▶ Document excerpt
Subject: Re: bin/10625: /usr/bin/cmp is unable to compare rather large files
To: None <netbsd-bugs@netbsd.org>
From: James Chacon <jchacon@genuity.net>
List: netbsd-bugs
Date: 08/19/2000 21:38:40
I know this thread died a while back but I'm about to send-pr the same
thing on tail so I'm picking up part of this now :-)

>> >of the process's address space (the manual page makes no obvious claims
>> >along these lines)?
>> 
>> It really has to fail, since there is no way to give you back a
>> char * that can access data beyond the end of your address space.
>> And in fact it is more hairy than that because it must find a free
>> contiguous region in your address space to hand back to you.  This
>> may be the reason that 2.6GB of files couldn't be mapped.
>
>But does it actually *really* always fail when there's no more room in
>your maximum allowed process size?  I've not tested it yet, and I am
>very leary of mmap() given previous bugs it has suffered.

Yes. Here's things from uvm_mmap.c:


        /*
         * XXX (in)sanity check.  We don't do proper datasize checking
         * XXX for anonymous (or private writable) mmap().  However,
         * XXX know that if we're trying to allocate more than the amount
         * XXX remaining under our current data size limit, _that_ should
         * XXX be disallowed.
         */

After these checks sys_mmap calls uvm_mmap which sets up some things
(and does some more sanity checking) and finally calls uvm_map to attempt the
actual mapping. sys_mmap is quite small and ends up in the generic uvm mapping
routines to do the actual work so I'm unsure what you're leery of here. Bad
userland code implementations (like presuming you can mmap() anyting) doesn't
mean the implementation itself is the issue. 

In uvm_map if space can't be found to map this it'll bail:

        if ((prev_entry = uvm_map_findspace(map, *startp, size, startp, 
            uobj, uoffset, flags & UVM_FLAG_FIXED)) == NULL) {
                UVMHIST_LOG(maphist,"<- uvm_map_findspace failed!",0,0,0,0);
                vm_map_unlock(map);
                return (KERN_NO_SPACE);

Findspace errors almost right away if you ask for a mapping that extends
off the end of available address space.

>
>If it does fail then this failure case should be documented (more?)
>clearly in mmap(2).

     [ENOMEM]      MAP_FIXED was specified and the addr parameter wasn't
                   available.  MAP_ANON was specified and insufficient memory
                   was available.

▶ Stored data
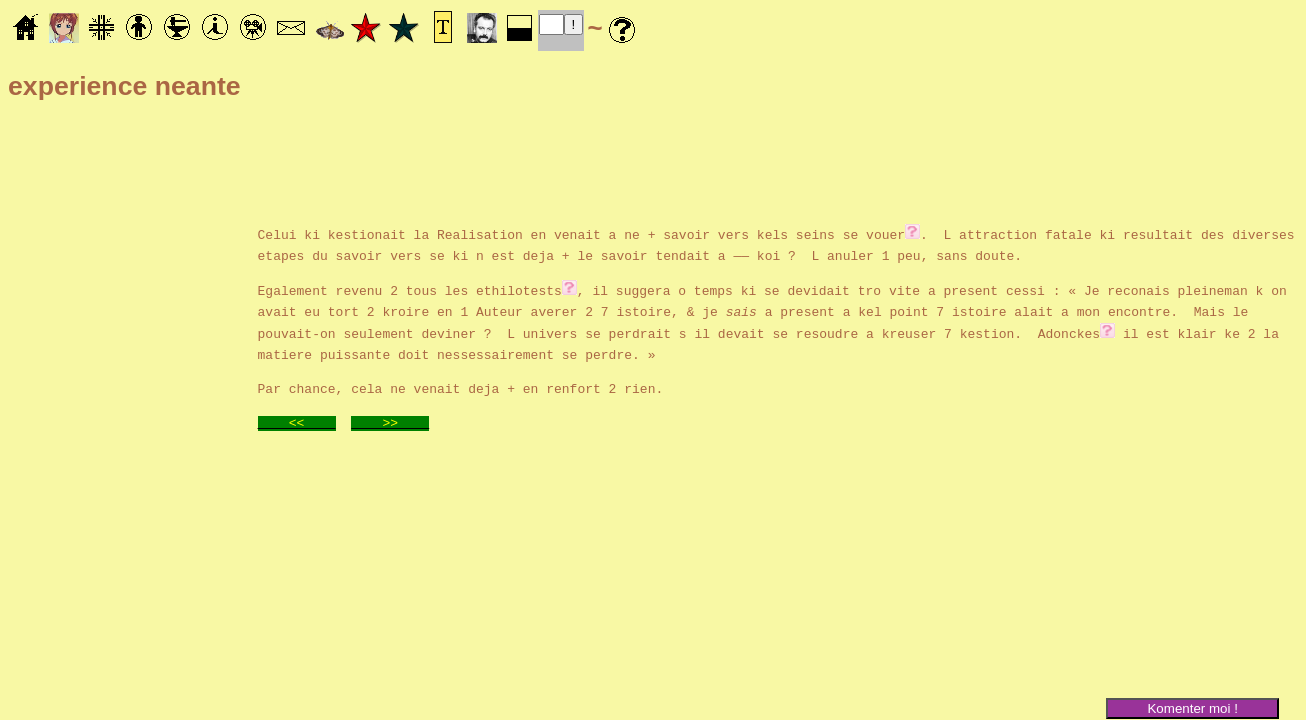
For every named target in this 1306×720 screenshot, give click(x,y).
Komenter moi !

▶ What you are asked to do
Copy the passage of the mmap mailing list post starting at "Findspace errors almost" and ending at "be documented (more?)".

▶ Solution
Findspace errors almost right away if you ask for a mapping that extends
off the end of available address space.

>
>If it does fail then this failure case should be documented (more?)